■ PROBLEM ■
Read the records below. Copy each line where the string "thumbnail" occurs.

■ Collected data entries ■
▶

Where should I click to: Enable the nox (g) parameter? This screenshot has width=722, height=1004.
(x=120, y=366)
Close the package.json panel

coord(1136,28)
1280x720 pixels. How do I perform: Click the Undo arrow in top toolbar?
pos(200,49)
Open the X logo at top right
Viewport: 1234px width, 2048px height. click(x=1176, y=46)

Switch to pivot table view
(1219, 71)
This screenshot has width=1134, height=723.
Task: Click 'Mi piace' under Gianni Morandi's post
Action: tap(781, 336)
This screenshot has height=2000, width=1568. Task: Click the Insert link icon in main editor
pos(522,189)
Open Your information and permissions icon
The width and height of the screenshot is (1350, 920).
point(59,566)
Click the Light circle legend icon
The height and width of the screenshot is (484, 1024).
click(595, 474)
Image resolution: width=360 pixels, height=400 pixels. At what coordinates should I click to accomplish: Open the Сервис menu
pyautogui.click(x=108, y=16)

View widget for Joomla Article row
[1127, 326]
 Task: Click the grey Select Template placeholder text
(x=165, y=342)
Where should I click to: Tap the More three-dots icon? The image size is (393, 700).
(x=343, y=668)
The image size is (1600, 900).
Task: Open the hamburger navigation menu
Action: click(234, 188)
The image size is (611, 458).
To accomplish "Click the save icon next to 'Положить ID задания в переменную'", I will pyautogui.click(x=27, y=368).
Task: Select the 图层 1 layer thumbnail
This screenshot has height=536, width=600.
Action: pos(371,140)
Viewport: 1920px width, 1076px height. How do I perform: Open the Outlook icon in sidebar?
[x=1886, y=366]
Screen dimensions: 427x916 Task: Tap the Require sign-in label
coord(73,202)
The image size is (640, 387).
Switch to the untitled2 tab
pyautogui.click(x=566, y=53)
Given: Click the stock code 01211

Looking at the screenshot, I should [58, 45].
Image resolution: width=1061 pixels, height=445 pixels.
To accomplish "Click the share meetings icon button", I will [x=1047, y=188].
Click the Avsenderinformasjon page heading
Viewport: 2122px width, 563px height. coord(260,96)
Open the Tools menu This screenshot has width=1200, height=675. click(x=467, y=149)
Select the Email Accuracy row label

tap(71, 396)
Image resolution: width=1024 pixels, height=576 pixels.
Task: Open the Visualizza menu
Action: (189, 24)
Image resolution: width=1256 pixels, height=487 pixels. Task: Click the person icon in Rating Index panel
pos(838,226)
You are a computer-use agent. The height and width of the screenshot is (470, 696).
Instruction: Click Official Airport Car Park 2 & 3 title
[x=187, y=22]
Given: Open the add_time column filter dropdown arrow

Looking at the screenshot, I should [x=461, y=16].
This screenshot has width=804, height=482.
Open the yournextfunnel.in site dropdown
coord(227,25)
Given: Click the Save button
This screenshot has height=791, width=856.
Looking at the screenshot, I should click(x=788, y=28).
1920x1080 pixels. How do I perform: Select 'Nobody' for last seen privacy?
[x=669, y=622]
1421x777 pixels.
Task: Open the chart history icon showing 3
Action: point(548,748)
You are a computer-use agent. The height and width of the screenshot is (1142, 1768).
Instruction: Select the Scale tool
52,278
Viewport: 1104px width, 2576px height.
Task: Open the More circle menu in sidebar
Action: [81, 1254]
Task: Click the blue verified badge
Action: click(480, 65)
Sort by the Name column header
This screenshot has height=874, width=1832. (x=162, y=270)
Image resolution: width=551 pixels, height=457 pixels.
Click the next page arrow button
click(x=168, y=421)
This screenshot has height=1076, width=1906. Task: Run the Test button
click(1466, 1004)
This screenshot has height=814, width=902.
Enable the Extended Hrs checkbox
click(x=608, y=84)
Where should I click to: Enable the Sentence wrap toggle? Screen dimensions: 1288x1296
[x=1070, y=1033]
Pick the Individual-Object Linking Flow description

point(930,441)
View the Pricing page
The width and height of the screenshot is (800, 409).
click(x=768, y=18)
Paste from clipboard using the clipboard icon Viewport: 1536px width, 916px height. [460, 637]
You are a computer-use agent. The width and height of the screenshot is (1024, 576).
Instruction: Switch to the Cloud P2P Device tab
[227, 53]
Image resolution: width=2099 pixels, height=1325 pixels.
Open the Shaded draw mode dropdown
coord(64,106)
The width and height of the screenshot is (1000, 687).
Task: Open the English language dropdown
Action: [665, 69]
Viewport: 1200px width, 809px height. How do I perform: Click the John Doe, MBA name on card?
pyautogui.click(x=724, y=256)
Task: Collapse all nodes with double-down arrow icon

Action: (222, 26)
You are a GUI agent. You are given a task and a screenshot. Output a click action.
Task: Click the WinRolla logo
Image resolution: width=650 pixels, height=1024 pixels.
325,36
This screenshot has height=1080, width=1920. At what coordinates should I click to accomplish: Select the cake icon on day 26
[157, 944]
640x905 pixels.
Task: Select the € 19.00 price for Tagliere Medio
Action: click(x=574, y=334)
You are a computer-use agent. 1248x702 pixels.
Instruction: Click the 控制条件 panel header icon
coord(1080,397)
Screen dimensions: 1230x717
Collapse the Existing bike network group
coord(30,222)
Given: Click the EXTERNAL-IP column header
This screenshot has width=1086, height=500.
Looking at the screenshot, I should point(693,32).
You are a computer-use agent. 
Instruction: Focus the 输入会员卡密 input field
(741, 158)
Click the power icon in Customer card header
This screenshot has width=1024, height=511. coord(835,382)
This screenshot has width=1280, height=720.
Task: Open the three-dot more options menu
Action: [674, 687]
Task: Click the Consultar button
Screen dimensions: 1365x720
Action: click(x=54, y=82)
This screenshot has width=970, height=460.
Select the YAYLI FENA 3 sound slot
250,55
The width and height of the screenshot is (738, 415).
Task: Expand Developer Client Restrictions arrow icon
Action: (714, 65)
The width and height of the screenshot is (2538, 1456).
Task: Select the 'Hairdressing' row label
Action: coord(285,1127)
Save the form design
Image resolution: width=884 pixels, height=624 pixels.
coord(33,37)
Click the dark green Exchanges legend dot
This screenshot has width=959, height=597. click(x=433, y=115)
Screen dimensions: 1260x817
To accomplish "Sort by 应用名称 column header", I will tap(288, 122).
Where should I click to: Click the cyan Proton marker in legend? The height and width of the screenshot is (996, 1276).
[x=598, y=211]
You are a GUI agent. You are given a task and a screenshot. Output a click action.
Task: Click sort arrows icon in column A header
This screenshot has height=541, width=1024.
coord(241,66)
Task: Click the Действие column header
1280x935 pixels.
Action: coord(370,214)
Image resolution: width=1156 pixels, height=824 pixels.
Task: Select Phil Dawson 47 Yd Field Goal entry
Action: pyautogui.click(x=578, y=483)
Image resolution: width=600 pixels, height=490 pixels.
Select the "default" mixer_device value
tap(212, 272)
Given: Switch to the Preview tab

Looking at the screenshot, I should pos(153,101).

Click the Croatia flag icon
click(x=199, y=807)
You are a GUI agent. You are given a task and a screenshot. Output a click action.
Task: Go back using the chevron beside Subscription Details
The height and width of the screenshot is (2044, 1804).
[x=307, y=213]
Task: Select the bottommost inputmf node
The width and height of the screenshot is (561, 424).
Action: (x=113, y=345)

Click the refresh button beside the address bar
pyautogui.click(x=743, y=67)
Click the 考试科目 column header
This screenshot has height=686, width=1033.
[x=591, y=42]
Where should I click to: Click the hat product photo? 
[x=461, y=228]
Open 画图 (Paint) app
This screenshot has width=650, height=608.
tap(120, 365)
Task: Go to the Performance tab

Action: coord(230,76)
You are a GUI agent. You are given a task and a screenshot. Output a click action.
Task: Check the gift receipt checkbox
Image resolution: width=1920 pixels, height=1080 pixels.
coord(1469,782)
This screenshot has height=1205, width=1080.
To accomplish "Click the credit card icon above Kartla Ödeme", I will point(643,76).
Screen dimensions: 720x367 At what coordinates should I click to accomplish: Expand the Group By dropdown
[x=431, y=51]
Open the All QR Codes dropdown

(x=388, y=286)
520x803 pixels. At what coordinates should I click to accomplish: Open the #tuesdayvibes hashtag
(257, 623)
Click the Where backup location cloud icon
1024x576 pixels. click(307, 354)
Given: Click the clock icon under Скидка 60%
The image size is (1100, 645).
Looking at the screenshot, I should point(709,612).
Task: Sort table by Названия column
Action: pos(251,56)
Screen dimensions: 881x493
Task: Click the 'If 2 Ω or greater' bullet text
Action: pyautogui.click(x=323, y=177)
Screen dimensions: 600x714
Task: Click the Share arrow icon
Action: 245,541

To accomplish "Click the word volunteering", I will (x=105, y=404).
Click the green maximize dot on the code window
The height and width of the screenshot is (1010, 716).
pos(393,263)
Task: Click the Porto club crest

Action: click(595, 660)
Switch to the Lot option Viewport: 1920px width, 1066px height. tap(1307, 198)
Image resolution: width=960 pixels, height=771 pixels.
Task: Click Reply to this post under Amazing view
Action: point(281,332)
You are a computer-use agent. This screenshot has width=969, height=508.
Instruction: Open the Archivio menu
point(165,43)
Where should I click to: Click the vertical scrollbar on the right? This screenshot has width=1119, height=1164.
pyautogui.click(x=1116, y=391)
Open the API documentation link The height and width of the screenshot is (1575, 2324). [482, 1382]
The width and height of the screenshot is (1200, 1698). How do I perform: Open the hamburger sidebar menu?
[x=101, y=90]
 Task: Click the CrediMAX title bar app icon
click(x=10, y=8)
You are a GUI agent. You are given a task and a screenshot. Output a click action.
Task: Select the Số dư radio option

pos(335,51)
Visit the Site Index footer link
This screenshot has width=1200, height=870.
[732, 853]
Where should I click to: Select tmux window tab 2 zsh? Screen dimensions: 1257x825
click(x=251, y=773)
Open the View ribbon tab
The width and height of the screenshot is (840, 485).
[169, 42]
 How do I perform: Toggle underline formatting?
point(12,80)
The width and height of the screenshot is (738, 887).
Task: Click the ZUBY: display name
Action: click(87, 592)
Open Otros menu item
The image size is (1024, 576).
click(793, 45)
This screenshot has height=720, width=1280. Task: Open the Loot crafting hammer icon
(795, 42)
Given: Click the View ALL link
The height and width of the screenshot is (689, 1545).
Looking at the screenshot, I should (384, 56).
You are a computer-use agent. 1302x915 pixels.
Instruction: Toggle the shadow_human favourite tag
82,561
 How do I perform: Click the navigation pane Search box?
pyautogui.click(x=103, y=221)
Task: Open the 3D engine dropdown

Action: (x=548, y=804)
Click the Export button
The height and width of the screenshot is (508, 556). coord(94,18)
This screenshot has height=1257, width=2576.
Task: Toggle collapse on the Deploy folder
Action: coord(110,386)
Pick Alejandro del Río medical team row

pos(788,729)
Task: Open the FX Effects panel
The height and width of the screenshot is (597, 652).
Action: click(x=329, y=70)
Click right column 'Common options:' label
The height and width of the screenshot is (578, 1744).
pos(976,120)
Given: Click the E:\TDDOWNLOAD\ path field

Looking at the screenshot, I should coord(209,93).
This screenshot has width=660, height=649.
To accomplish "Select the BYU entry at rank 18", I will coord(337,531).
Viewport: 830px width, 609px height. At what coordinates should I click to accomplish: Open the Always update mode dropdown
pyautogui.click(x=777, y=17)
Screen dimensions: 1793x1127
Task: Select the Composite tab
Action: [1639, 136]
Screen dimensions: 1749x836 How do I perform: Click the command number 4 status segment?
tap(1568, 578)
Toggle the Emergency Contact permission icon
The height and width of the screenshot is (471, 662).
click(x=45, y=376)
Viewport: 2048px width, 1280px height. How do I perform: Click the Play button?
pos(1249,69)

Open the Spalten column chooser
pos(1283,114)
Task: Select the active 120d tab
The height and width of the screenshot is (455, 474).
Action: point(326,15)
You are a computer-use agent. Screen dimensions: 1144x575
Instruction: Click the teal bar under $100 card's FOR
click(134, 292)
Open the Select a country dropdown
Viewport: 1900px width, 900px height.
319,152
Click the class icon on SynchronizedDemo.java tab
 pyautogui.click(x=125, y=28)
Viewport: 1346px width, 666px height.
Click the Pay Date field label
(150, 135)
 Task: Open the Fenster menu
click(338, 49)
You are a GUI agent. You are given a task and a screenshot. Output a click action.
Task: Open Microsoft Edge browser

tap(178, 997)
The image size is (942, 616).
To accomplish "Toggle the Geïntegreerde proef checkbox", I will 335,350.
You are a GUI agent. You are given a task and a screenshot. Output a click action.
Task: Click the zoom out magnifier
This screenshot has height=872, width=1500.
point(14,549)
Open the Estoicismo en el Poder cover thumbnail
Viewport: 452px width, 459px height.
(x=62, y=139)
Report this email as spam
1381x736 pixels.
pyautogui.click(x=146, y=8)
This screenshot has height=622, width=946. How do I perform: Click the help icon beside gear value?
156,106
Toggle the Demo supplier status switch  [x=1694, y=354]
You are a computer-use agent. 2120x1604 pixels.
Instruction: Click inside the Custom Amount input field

◀

■ SOLUTION TO THE EXERCISE ■
Task: Select the 图层 1 layer thumbnail
Open the Estoicismo en el Poder cover thumbnail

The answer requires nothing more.